Documentation: Key to Successful Remote Work

Whether you work for a startup of 5-10 people or in a big remote company with 1000+ employees across continents, experts describe documentation to as one of the essential instruments of remote work organization. So why isn’t it ubiquitously implemented by remote teams? One of the main reasons is the old-fashioned approach to the workflow that requires meetings, emails, and Slack messages to communicate issues, decisions, and updates within the team. Documentation might be seen as boring, time-consuming, and simply useless by some. However, when done correctly, documentation can save the team a lot of time, prevent miscommunication, allow for more flexibility, and decrease the level of perceived chaos. In this article, we will discuss how to do documentation to improve your remote work processes.

What is Documentation and why does your team need it?

Different approaches to documentation present diverse methods, platforms, and levels of documentation. Simply put, documentation is the practice of putting the company’s rules, values, practices, and, importantly, decisions and actions, in writing. For remote teams, this means sharing a document or several documents with a detailed record of problems, implemented decisions, and other workflow processes. Some teams, like GitLab’s 1200+ employees all-remote workforce, have an approach that demands the remote worker to put an update into writing that is accessible to everyone (their famous “handbook“) before they share it with teammates via Slack, email, or another form of communication. Then, of course, some teams’ documentation strategy is writing down the decisions and actions after they already happened, e.g. right after the meeting. The exact method can be discussed and altered as the company grows. However, if you think that your company can go without documentation while working remotely because it isn’t that big and the current communication strategy suffices, we might have bad news for you. As GitLab’s Darren Murph and Jessica Reeder put it: “Implementing a documentation strategy becomes more difficult — yet more vital — as a company ages and matures.” Therefore, the earlier you establish a documentation practice the easier it will be for your company to scale.
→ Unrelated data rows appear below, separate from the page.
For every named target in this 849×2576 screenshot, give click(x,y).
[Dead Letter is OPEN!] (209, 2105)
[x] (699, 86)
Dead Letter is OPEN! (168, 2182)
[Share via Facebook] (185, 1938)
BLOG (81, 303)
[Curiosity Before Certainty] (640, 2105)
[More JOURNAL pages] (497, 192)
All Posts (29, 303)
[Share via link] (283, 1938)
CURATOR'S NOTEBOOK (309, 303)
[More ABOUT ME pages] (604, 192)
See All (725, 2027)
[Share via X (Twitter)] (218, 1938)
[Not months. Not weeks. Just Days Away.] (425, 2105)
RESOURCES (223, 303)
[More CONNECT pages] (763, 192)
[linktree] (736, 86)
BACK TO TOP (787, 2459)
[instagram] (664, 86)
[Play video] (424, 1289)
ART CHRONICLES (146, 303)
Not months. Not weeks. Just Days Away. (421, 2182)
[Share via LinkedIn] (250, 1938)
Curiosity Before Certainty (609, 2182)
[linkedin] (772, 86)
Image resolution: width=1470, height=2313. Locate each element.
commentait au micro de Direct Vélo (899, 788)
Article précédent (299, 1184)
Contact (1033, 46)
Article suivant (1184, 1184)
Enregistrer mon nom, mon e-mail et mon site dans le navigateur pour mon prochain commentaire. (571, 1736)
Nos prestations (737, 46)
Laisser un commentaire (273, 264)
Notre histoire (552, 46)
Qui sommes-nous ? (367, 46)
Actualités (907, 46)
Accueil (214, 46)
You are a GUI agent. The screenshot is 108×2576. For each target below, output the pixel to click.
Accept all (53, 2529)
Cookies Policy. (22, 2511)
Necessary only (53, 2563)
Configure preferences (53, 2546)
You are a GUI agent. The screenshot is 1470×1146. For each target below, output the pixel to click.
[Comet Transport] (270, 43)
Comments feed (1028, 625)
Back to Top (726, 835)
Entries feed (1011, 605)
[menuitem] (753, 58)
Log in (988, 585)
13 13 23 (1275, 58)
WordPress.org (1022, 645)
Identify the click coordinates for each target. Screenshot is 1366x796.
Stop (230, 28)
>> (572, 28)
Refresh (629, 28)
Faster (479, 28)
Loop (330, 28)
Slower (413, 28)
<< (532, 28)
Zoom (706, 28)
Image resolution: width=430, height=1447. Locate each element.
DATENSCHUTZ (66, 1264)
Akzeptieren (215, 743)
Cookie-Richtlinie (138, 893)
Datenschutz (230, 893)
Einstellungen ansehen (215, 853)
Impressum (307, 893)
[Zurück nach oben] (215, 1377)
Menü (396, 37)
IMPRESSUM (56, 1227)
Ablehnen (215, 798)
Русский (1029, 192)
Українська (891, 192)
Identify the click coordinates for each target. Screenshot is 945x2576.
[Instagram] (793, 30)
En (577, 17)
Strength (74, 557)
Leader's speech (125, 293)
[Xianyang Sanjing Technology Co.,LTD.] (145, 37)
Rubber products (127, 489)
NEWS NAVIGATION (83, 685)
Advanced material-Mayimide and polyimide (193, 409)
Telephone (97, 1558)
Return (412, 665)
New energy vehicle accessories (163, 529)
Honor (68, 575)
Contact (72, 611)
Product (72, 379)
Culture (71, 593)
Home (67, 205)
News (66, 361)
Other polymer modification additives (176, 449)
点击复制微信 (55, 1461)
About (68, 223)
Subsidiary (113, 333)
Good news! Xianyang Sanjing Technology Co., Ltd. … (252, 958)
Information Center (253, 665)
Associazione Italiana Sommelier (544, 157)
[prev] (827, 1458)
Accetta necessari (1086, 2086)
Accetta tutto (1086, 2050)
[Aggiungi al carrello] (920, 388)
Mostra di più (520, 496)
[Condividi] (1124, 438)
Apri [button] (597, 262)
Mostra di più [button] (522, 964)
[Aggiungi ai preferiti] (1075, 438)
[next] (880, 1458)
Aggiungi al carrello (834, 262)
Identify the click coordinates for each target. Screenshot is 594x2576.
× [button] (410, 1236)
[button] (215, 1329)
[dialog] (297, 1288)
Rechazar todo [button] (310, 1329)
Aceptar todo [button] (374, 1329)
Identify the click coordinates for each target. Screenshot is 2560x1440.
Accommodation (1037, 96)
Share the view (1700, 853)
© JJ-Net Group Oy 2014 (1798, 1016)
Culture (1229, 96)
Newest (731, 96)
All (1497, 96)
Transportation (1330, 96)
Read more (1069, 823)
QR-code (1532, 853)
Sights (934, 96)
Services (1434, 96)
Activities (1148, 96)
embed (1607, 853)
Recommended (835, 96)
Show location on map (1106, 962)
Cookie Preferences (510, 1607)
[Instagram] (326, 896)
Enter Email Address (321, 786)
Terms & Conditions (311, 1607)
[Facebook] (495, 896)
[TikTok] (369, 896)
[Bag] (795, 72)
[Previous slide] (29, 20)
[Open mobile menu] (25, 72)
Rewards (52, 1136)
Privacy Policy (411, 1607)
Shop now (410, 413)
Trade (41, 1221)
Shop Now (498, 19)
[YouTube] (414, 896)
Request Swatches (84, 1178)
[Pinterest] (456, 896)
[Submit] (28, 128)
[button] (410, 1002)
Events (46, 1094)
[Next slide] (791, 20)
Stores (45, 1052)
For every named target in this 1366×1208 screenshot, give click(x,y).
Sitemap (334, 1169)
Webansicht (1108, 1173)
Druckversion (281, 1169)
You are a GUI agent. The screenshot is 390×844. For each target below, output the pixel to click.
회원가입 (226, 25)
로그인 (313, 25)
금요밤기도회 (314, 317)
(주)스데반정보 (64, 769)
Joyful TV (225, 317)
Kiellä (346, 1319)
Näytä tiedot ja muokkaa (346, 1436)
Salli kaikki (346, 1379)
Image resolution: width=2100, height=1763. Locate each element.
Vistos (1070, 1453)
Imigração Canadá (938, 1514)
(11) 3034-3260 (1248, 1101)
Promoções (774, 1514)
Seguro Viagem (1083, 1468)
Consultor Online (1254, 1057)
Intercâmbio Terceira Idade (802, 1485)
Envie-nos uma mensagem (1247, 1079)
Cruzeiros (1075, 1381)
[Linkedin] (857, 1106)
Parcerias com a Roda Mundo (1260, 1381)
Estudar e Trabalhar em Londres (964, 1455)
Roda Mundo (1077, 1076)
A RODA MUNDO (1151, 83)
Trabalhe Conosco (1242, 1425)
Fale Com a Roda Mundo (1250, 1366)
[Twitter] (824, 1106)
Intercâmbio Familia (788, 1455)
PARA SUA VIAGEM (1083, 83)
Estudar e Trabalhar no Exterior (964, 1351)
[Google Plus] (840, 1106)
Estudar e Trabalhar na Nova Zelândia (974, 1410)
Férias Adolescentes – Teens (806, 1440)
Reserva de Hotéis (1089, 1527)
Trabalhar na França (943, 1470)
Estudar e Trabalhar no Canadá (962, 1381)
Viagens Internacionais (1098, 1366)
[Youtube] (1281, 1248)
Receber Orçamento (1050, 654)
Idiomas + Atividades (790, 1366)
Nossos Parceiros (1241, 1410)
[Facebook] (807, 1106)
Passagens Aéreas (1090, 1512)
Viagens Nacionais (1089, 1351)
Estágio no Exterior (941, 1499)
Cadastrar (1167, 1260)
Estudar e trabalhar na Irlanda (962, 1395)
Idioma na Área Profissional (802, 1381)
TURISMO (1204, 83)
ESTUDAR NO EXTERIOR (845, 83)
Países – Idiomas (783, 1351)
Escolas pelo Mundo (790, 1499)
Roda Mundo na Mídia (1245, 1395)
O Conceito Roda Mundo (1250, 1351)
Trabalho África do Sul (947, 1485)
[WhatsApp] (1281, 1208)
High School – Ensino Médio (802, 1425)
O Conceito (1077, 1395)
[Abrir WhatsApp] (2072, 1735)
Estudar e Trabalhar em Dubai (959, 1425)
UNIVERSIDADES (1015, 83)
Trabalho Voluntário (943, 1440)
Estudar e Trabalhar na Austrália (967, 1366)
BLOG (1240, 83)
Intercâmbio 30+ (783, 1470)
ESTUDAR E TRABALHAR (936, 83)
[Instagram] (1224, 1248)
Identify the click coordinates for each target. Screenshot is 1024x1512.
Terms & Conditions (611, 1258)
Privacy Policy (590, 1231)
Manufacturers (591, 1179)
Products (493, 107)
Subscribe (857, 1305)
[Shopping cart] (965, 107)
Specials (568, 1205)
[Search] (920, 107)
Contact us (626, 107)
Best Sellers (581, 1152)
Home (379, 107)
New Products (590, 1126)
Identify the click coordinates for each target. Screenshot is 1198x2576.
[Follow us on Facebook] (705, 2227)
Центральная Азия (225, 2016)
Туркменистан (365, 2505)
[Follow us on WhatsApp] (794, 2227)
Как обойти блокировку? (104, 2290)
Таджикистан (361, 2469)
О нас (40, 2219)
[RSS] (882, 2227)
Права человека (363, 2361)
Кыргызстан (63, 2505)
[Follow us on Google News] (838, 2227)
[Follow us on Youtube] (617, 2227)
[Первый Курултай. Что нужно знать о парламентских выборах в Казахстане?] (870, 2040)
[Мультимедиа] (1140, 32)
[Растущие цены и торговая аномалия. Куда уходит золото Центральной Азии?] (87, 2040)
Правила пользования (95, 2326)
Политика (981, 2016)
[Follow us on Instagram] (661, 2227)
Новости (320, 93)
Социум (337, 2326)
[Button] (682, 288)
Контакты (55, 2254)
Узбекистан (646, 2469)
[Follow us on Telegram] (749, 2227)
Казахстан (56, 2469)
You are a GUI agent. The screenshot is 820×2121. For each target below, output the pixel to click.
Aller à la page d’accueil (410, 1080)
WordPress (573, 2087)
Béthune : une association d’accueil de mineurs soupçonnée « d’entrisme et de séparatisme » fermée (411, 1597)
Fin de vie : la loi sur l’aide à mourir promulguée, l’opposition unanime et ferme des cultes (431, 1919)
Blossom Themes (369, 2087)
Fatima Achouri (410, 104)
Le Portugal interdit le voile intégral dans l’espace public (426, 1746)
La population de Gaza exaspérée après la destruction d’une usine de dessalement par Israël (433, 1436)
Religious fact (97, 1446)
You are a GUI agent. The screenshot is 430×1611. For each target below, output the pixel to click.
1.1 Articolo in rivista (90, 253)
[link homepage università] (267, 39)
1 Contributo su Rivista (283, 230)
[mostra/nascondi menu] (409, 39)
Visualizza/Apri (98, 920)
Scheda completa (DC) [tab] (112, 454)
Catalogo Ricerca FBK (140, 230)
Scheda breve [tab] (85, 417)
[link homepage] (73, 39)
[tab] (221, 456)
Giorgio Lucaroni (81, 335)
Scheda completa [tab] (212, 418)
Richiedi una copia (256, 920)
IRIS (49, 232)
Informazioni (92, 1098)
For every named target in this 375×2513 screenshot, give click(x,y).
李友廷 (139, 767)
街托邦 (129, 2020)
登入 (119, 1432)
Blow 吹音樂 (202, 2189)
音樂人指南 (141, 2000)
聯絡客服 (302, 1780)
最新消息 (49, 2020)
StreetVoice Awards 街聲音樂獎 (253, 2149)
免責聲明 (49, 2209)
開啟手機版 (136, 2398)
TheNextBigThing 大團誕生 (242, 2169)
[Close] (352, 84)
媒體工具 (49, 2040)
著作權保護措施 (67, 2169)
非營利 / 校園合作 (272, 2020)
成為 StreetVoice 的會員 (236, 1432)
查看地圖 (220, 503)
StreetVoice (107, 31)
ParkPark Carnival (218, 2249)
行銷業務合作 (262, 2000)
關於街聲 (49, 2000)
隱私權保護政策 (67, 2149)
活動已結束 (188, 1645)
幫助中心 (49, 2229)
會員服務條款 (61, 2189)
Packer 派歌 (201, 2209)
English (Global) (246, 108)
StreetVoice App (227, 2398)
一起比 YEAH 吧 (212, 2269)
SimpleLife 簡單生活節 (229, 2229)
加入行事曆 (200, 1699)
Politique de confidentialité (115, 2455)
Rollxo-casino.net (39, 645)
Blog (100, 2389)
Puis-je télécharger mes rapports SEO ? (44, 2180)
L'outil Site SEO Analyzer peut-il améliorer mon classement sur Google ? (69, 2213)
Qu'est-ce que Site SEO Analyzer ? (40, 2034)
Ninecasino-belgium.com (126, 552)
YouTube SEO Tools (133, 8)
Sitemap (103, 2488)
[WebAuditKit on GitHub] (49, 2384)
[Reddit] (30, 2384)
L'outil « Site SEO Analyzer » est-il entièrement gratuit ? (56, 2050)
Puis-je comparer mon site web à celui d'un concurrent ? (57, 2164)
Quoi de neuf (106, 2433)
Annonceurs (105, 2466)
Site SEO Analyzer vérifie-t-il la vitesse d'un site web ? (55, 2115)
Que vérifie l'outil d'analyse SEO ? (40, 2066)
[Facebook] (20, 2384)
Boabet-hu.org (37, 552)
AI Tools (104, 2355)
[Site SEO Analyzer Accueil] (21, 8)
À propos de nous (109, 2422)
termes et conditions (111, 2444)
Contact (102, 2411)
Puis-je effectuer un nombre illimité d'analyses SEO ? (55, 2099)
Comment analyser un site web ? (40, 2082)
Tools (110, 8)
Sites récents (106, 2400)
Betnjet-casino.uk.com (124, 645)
So why is it key for a remote team’s success? First of all, even for teams that rely on synchronous communication, i.e. Zoom meetings and Slack messages, the structure and clarity that the documentation routine brings are invaluable. It teaches everyone discipline and respect by requiring each team member to share their actions without exception or delay. Furthermore, the opportunity to go back and review the decisions that the team took some time ago also allows for reverse engineering that is crucial if something goes wrong, and we all know that it inevitably will one day. Moreover, documentation requires an individual to sit down and write down the problem, the data given, and the possible solutions. Therefore, teammates can be more prepared for the meetings and spend less time discussing the issue and the solution because they will have worked on it beforehand. For some companies, the application of a detailed documentation approach can lead to adopting asynchronous communication which we talk about in the next section of the article.

Documentation for Asynchronous Communication

One of the most advantageous effects of implementing documentation is the chance to switch to an asynchronous communication model. To take advantage of working remotely, you might want to hire from the international talent pool. However, the fixation on meetings as the only way to communicate within the remote team limits hiring opportunities to a few time zones. Effective use of documentation can help you expand your team across countries and continents without decreasing productivity. It allows team members to work on flexible schedules without being chained to specific meetings or fearing to miss Slack messages. When everything is documented, the employees can easily check on the updates whenever their day starts.

How to start your documentation practice

First and foremost, choose a platform that is efficient and easy to use. It can be any document-sharing app, like Notion or Almanac. Such apps allow your whole team to create, share, edit, and comment on documents, tables, and databases. Then, you will need to spend some time writing down the rules, policies, and values. But once you’ve spent time on this you won’t have to go back, unless you need to make a couple of corrections. However, it will help immensely with helping your new employees understand and adapt to your company’s practices in the process of virtual onboarding.

Next, how exactly you document decisions will depend on your existing communication practices, as well as the size of the company, number of departments, etc. You might want to try different approaches and see what works best. One tip is assigning a “decision-maker” to each issue who will be responsible for documenting the decision. It doesn’t mean that person is solely responsible for making the decision but rather that they will be accountable for making sure the team achieves a clear, documentable solution. Additionally, everyone must understand the utmost importance of documentation because if some team members don’t pay attention to this practice, it becomes pointless. Imagine somebody sharing their decisions exclusively via Slack. This immediately makes the documentation insufficient and, therefore, unreliable. The whole point of keeping records in one place is to provide the employees with one source of information they can always come back to and check. All in all, although it might sound like a lot of work, as long as every decision is documented in one way or another within a single source, you’ve started your documentation routine. From there, you can continuously improve and refine it until you find it effective and easy to use.